SHORT EXERCISE 1:
Answer these questions about the note on the 25th Street post office:
(a) On what street is the post office?
(b) In what year did Carl Messerschmidt die?
(c) In what year did Messerschmidt begin designing projects in Richmond?
SHORT EXERCISE 2: Reproduce the note on the 25th Street post office from "A neat note" to "Fan District residences.".

READING PASSAGE:
## BEGIN

A neat note from Selden Richardson:

With all the recent discussion of the ratty appearance of the area around the post office on 25th Street, I thought I’d send this in. This may have been the building the post office replaced. It certainly underscores the hopeful little pocket of commercial development (at just about low ebb of the entire Great Depression) in the shadow of the movie theater. We are left with the bricked up remains of that initiative, the soul-deadening U.S. post office, and the literal ruins of the theater.

Carl Messerschmidt, who died in 1994, was one of several German architects who came to Richmond. Beginning in 1919, he designed such diverse projects as a baseball park and clubhouse for Mayo’s Island to buildings for Collegiate School to Fan District residences.

July 2011 image via Google
July 2011 image via Google

5 comments

Eric Huffstutler 10/30/2013 at 4:02 PM

Let me jump in on this one since it looks like no one has responded and hopefully Mr. Richardson will also see it.

## END

INFORMATION SHOWN:
## BEGIN

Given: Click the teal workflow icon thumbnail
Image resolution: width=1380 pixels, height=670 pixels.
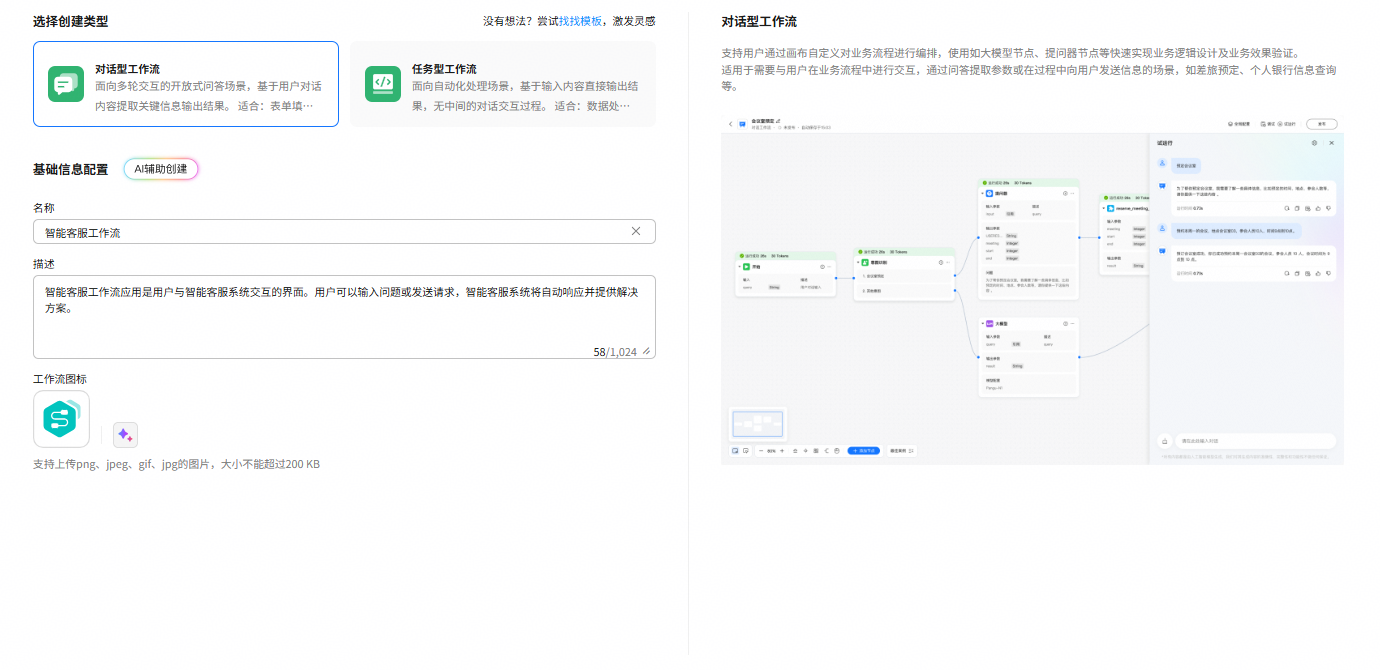Looking at the screenshot, I should pos(61,419).
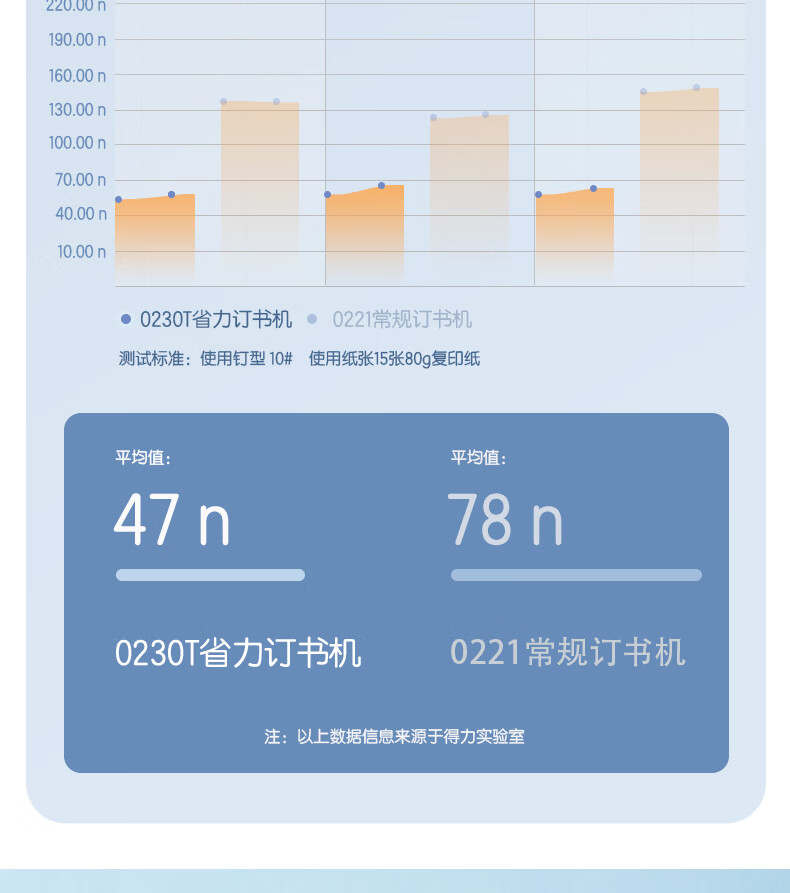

## END

COMPLETE OUTPUT 1:
(a) 25th Street
(b) 1994
(c) 1919

COMPLETE OUTPUT 2:
A neat note from Selden Richardson:

With all the recent discussion of the ratty appearance of the area around the post office on 25th Street, I thought I’d send this in. This may have been the building the post office replaced. It certainly underscores the hopeful little pocket of commercial development (at just about low ebb of the entire Great Depression) in the shadow of the movie theater. We are left with the bricked up remains of that initiative, the soul-deadening U.S. post office, and the literal ruins of the theater.

Carl Messerschmidt, who died in 1994, was one of several German architects who came to Richmond. Beginning in 1919, he designed such diverse projects as a baseball park and clubhouse for Mayo’s Island to buildings for Collegiate School to Fan District residences.